C’est vraisemblablement cette audace que vous vous reprochez: avoir fait des choses que votre père ou votre mère ou les deux interdisaient formellement.

Votre origine d’une province turque vient peut être encore rigidifier les tabous et vécus: vers vos dix ans vous êtes une fille ... qui s'est émancipée ... en séduisant son petit frère. Ouh là là, la totale, comme transgression ... peut-être aussi avez-vous été terrorisée à l'idée qu'il parle ...

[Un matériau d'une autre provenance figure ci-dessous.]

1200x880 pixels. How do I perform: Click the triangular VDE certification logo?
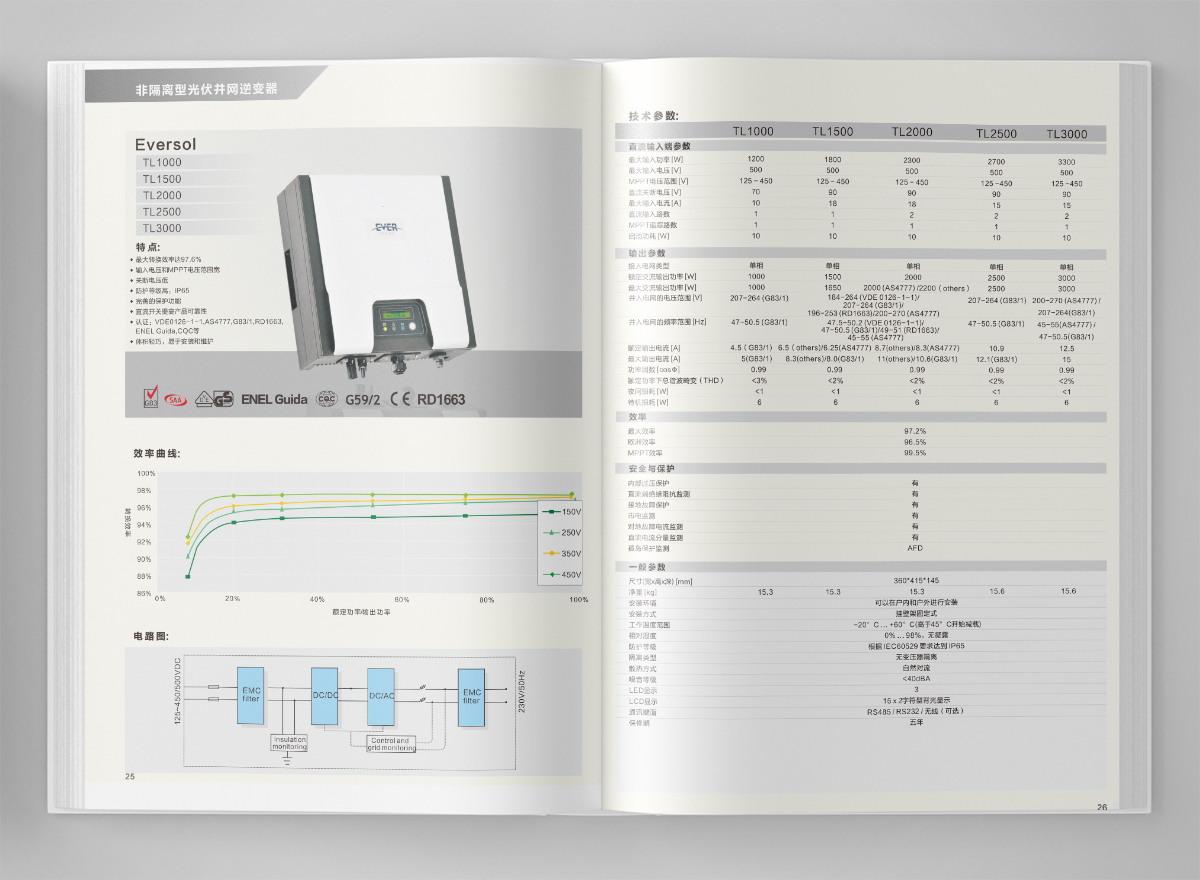[x=203, y=399]
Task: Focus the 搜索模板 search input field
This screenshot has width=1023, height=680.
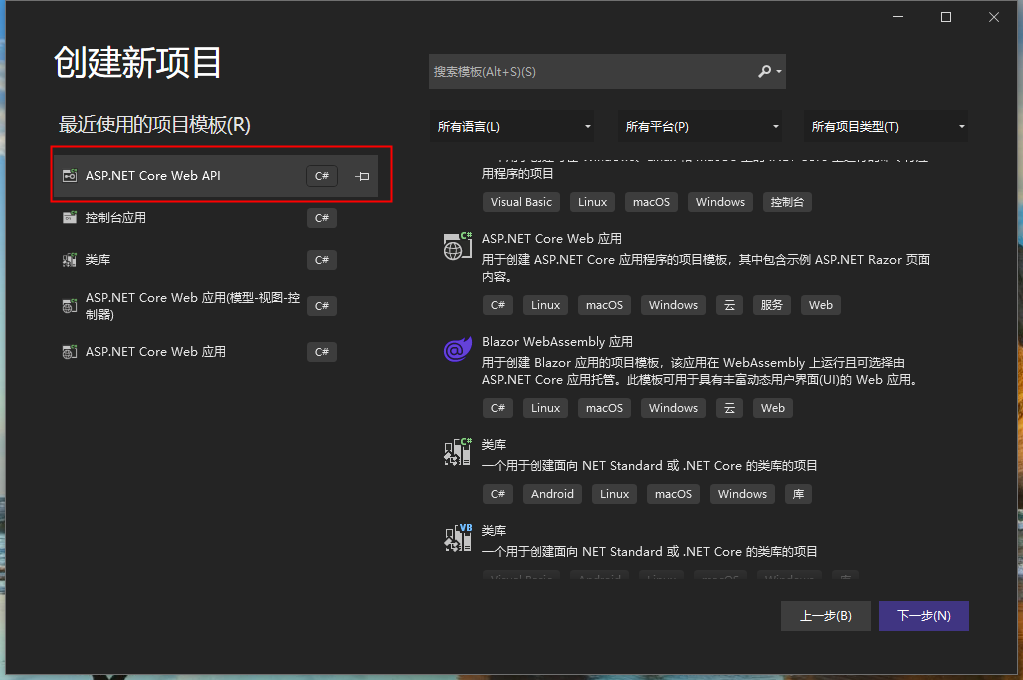Action: pyautogui.click(x=590, y=72)
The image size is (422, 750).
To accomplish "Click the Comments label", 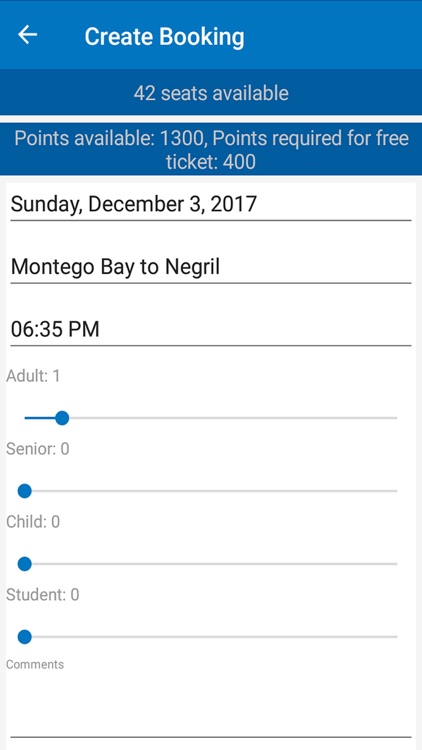I will pos(34,665).
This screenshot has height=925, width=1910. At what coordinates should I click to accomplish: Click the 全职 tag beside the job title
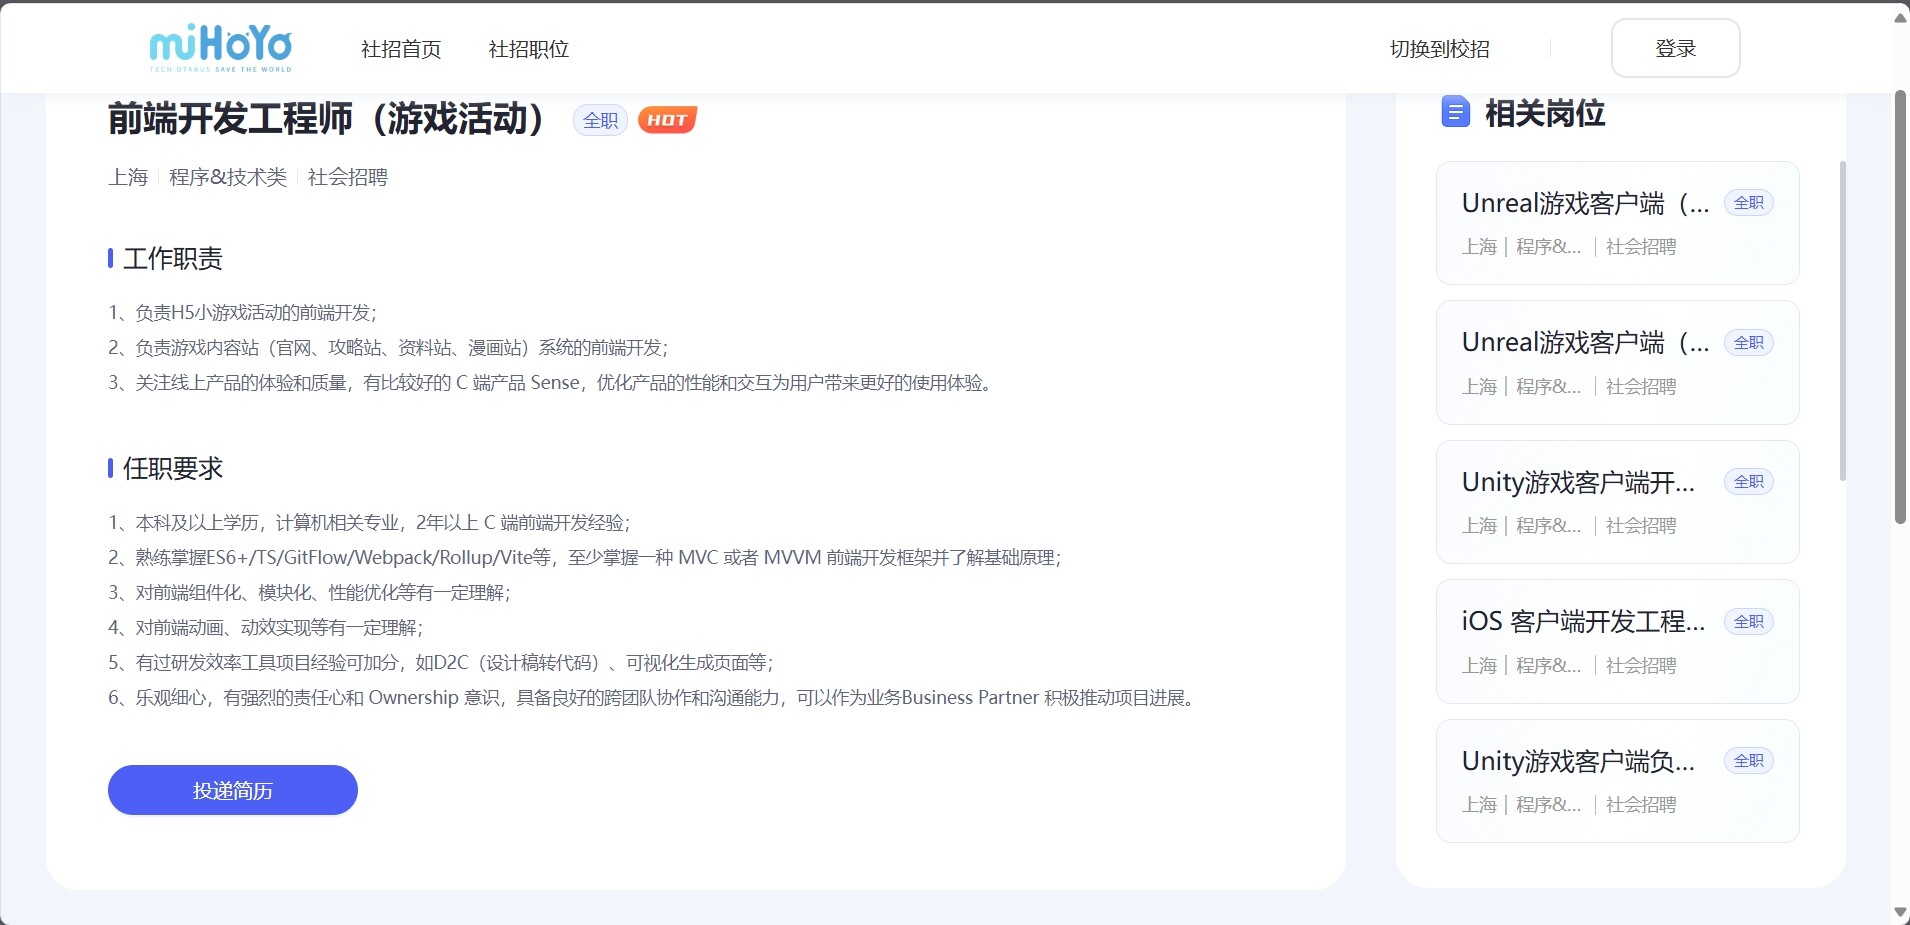[600, 120]
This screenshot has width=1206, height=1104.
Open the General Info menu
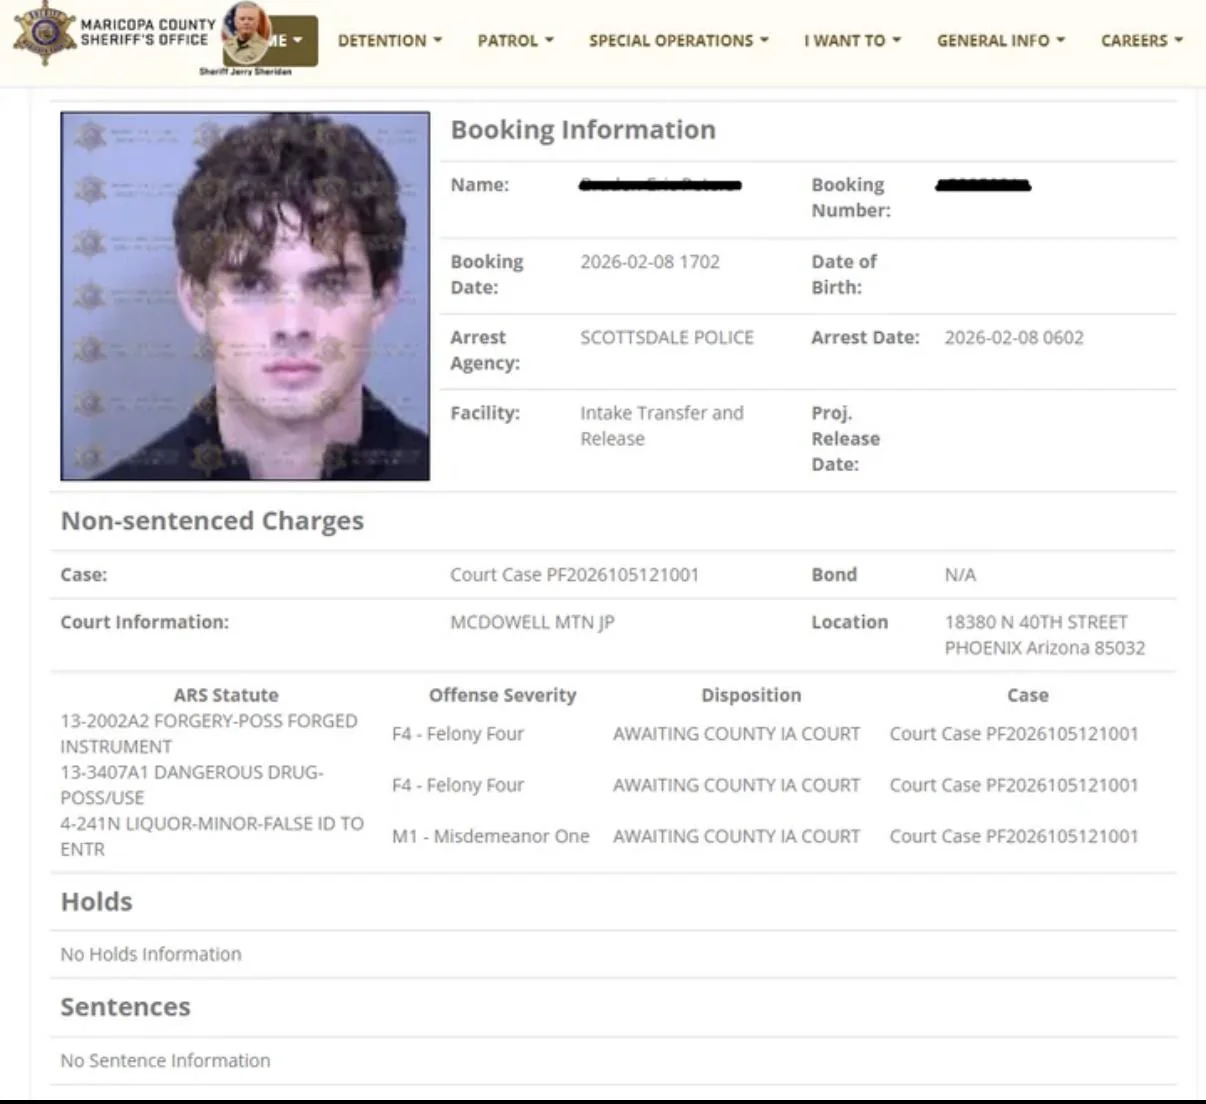coord(1001,41)
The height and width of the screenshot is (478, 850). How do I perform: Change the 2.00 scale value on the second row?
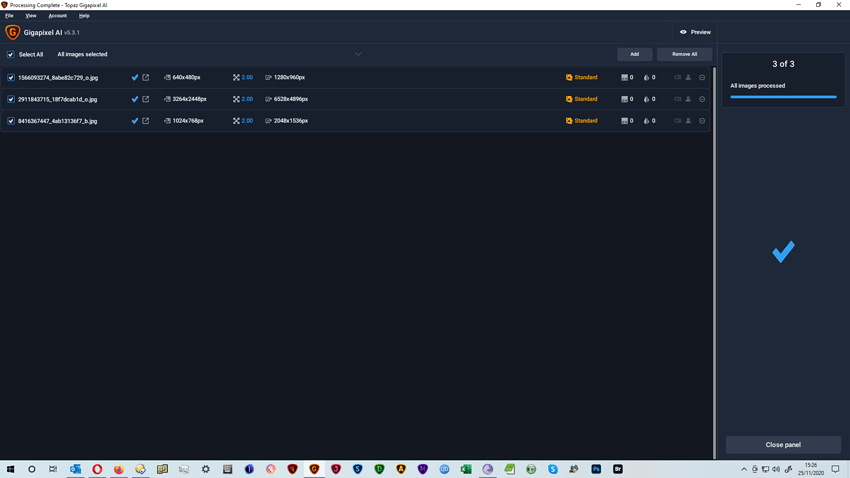(247, 99)
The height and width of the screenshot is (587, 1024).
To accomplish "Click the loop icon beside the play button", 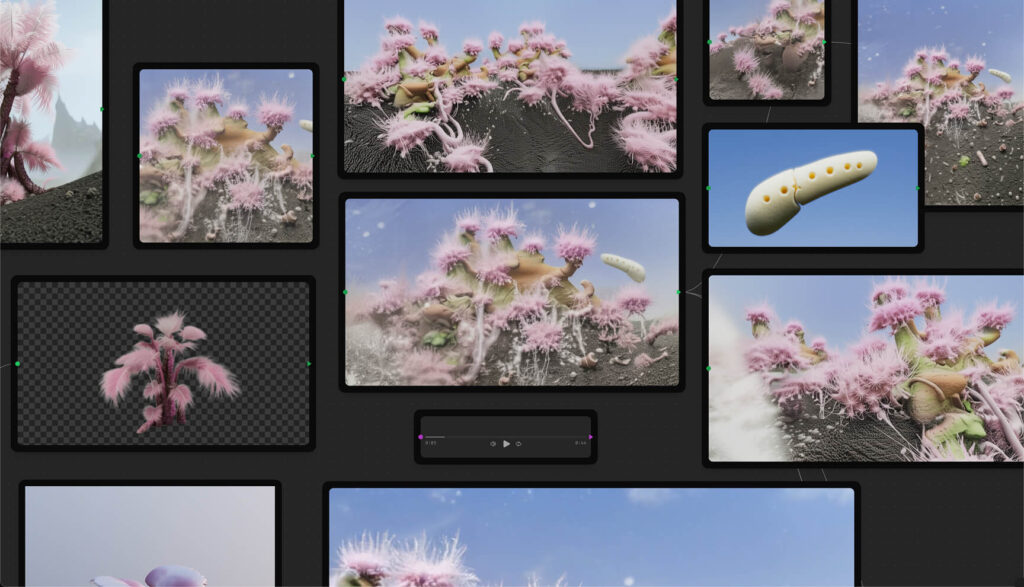I will pos(518,443).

Bon dites m'en plus si vous le souhaitez et ne vous tracassez pas pour votre anonymat sur mon site, je ne suis pas idiot ...

Cordialement.

Elle me répond:

Docteur,

Je n'ai jamais été réellement en conflit avec mes parents, de qui je suis d'ailleurs très proche et qui m'ont laissé beaucoup de libertés SAUF...sur ma vie amoureuse qui est tabou. Personne n'en parle.
Ma relation avec mon compagnon est cachée alors que je vis avec lui (cet homme n'est pas de la même confession que moi, noeud du problème), j'arrive à un âge où je veux fonder une famille et je dois donc leur dire la vérité et toutes ces choses qui se bousculent provoquent mes angoisses. Je m'en veux de leur mentir, la culpabilité devient trop forte.
Peur d'aller au conflit, de les décevoir, qu'il découvre que j'ai une sexualité, que je "désobéis", bref que je ne suis pas l'enfant modèle comme laquelle ils me considèrent pour le moment. 
Voilà je pense que toutes mes angoisses sont liées, je n'arrive pas à me détacher du carcan familial, le chemin est long mais j'ai bon espoir et discuter avec vous m'a fait le plus grand bien. 
Merci encore pour votre écoute.

Bien cordialement.

Je lui réponds:

Bonjour,

Vous avez l’intuition, vous aussi, de ce qui est à l’origine de votre culpabilité et de votre angoisse: de fausses croyances, toujours inscrites comme du feu en vous, sur le côté mauvais de la sexualité infantile et sur le droit des enfants (des filles?) donnent à votre angoisse une dimension un peu névrotique ... Vous sentez-vous le droit de vous différencier de l’opinion de leur parents. Vous me dites d’ailleurs que vous avez toujours été un enfant-modèle, au point de n’être jamais en conflit avec vos parents ... jamais, sauf dans une zone hyper-importante et secrète de votre vie: le sexe et l’amour. Là vous vous posez dans la vie avec des choix perso, sans être pour autant une horrible dévergondée.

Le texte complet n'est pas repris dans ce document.